Measurements of Running DeepSeek R1 locally on a Laptop using LM Studio

Jan-Eric Schäfrich

09 Feb 2025 • 5 min read

Test Setup
Laptop: Lenovo Thinkpad T14 Gen 4
CPU: AMD Ryzen 7840U, integrated Radeon 780M
RAM: 2x8 GB 6400 MT/s (bandwidth = 102 GB/s)
OS: Pop!OS 22.04, Kernel 6.9
LM Studio: 0.3.9 build 6 (AppImage)

Enabled full GPU offload:

For each measurement a new chat with an empty context window was created.

Prompt: Write an essay of 500 words about your creation.

UEFI no dedicated VRAM:

CPU usage as reported by LM Studio: 14 %

In battery mode the thinking time got sometimes unusable long. Everything above 30 tokens per second feels speedy.

deepseek-r1-distill-qwen-1.5b	battery	balanced	performance
power	12 W	26 W	31 W
thinking/s	59	7.9	19.6
tokens/s	19.31	33.4	36

Typical answer length 1100 tokens.

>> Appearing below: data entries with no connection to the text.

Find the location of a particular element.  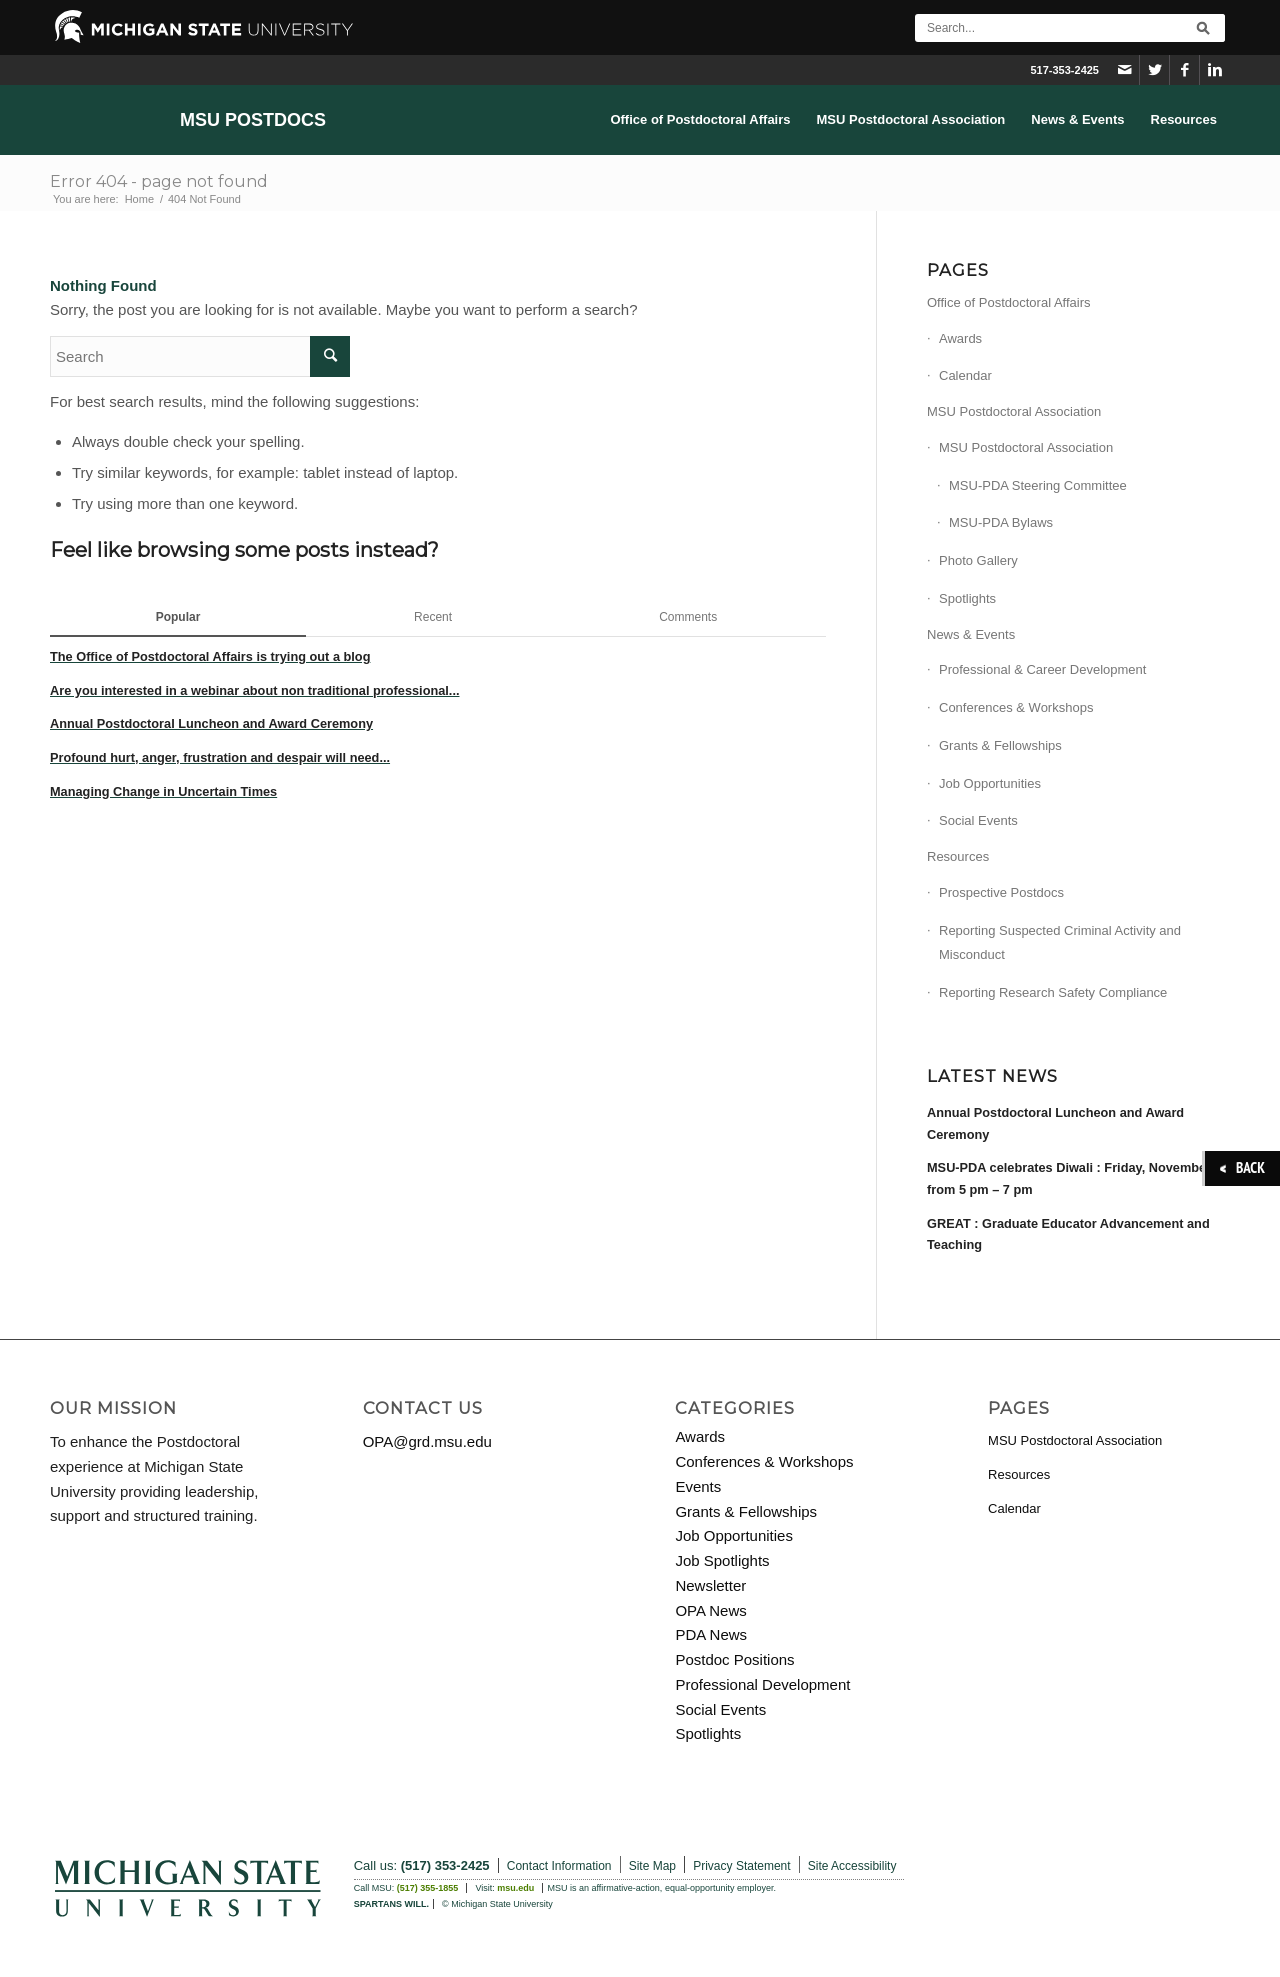

Prospective Postdocs is located at coordinates (1001, 892).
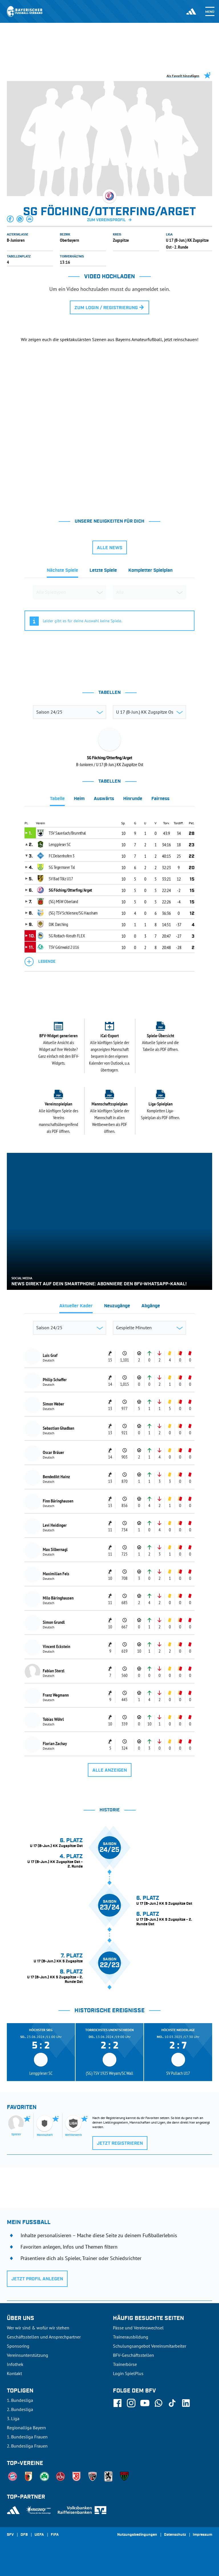 The image size is (219, 2576). What do you see at coordinates (27, 2437) in the screenshot?
I see `1. Bundesliga Frauen` at bounding box center [27, 2437].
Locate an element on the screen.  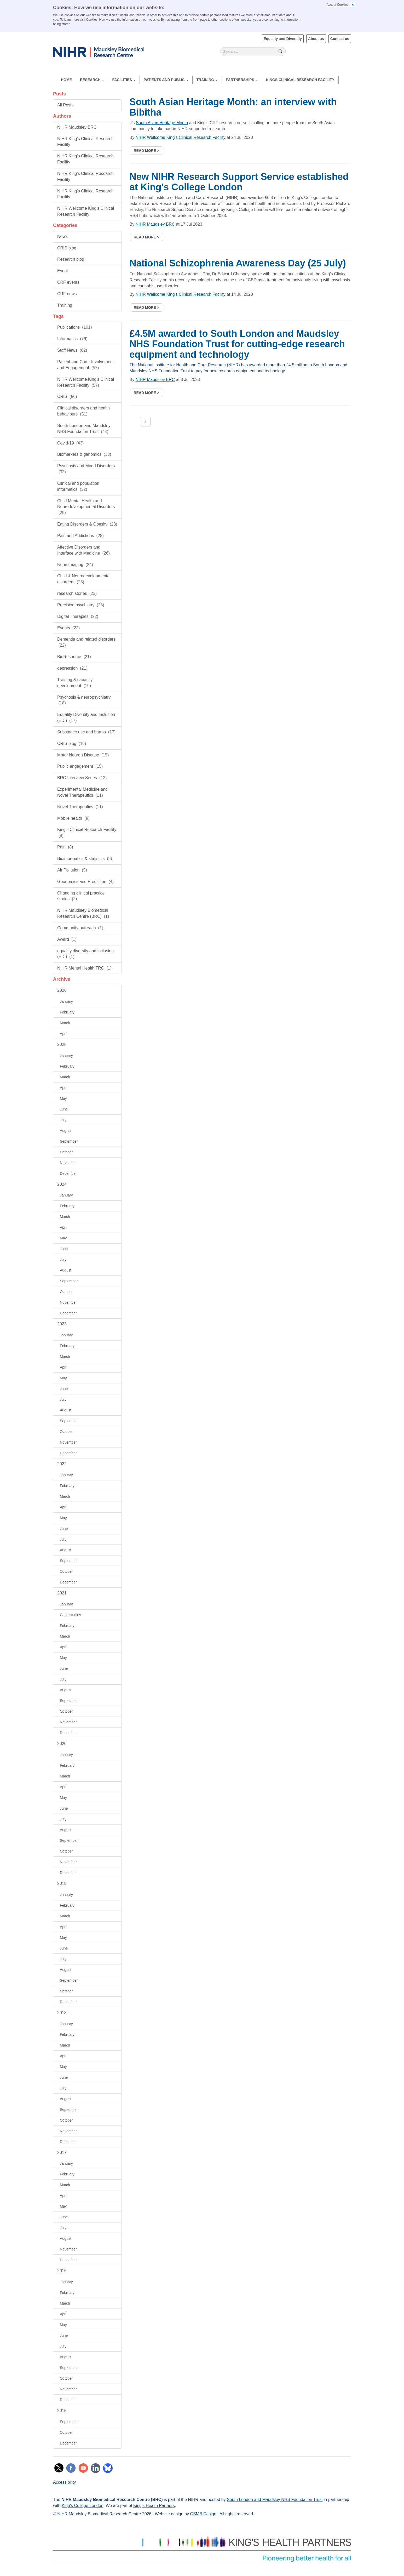
Dementia and related disorders is located at coordinates (86, 642).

It seems though, that the model did not understand, that it was asked to write an essay about itself.

Example answer:

Creating something out of the void is a profound journey that spans across generations, offering us a chance to reflect on our identity, experiences, and aspirations. For me, creating was not just an act but a transformative process that brought meaning to my life. It started as a simple imaginative story—a narrative that would later become a literal creation. This creation became more than a vehicle for storytelling; it was a metaphor of the human spirit's journey—connecting us to the unknown, guiding us through confusion, and offering a pathway toward clarity.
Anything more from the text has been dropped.